Q8: Why do some NBFCs approve me when banks rejected me?

NBFCs have higher risk tolerance, less strict policies, and profit models that work even with higher default rates. What banks see as “too risky,” NBFCs see as “acceptable risk at 19% interest.” This doesn’t mean you’re a bad borrower—it often means banks are being overly cautious or you fell just below their strict cutoffs. But it also means the NBFC is charging you extra for that risk.

The Bottom Line

Why do NBFCs approve loans faster than banks?

Because they’re built for speed—fewer regulations, simpler structures, algorithm-driven decisions, higher risk tolerance, and a business model that profits from volume at higher rates.

Banks are built for stability—protecting deposits, minimizing defaults, heavy compliance, multiple verification layers, and conservative lending.

Neither is “better.” They serve different purposes.

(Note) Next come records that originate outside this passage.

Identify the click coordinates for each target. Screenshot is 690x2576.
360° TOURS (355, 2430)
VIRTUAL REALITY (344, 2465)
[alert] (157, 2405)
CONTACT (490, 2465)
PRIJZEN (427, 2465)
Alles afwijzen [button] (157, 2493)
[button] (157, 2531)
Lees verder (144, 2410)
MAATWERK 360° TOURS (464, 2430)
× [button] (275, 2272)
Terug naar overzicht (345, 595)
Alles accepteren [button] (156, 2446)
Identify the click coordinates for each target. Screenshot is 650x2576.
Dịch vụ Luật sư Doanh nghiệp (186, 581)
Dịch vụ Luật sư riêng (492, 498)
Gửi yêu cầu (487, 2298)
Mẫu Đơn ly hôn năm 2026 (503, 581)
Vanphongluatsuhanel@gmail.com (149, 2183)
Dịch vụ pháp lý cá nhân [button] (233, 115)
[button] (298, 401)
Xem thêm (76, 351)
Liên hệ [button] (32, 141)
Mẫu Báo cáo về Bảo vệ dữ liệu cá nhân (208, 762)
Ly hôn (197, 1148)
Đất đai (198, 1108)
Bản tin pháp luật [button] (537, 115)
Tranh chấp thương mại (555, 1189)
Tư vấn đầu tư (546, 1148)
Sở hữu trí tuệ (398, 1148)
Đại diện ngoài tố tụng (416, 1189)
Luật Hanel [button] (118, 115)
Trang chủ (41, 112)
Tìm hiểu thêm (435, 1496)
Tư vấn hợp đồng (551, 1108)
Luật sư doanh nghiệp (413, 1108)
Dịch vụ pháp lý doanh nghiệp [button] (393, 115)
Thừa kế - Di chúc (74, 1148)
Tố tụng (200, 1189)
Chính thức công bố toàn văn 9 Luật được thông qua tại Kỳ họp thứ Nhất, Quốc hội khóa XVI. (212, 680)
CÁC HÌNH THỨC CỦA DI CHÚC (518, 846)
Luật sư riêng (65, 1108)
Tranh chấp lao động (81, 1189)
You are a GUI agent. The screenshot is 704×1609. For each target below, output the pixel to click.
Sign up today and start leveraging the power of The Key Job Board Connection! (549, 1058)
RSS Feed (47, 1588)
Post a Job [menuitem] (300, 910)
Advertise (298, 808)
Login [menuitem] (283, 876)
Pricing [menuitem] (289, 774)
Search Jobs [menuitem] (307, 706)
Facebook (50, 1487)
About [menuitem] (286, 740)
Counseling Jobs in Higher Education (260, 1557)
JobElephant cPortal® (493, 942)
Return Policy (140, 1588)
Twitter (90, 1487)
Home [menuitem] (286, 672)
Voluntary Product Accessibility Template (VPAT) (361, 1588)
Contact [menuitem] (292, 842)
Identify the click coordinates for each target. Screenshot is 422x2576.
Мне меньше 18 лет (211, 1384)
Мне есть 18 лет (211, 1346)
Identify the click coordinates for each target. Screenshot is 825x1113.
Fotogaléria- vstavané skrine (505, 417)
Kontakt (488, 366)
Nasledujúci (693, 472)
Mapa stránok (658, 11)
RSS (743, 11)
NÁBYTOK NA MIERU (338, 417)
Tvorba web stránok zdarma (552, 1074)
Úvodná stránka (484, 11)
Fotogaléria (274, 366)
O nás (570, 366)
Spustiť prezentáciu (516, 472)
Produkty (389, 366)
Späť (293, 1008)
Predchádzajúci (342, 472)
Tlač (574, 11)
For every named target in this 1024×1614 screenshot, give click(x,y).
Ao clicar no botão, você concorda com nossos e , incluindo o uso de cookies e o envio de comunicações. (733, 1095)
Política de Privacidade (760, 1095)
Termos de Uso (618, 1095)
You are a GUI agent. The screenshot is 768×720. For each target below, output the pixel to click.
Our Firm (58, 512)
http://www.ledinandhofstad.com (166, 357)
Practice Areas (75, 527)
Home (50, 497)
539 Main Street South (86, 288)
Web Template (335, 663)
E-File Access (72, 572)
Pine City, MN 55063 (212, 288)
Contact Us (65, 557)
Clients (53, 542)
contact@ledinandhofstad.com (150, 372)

NBFCs are like urgent care clinics—fast, accessible, more expensive, good for immediate needs.

Banks are like regular doctors—slower appointments, thorough examinations, better long-term care at lower cost.

Use NBFCs when speed genuinely matters and you’re willing to pay for it.

Use banks when you have time and want better terms.

Just don’t confuse fast approval with a good deal. Sometimes the loan that comes quickly is the one that haunts you longest.

The ₹3 lakh my neighbor got approved in 4 hours? It cost him ₹43,000 more than a bank loan would have over two years.

Was it worth it for his mother’s surgery? Absolutely.

Would it be worth it for a vacation or a new phone? Absolutely not.

Fast approval is a tool. Like any tool, it can help you or hurt you depending on how you use it.


Financial Disclaimer: This article provides general information based on the author’s experience in banking and financial services in India. NBFC policies, interest rates, and lending practices vary widely across institutions and change frequently. Bank procedures also vary by institution. This is not personalized financial advice. Always read loan agreements completely, compare multiple lenders, and verify current terms before borrowing. Consult a certified financial advisor for decisions specific to your situation.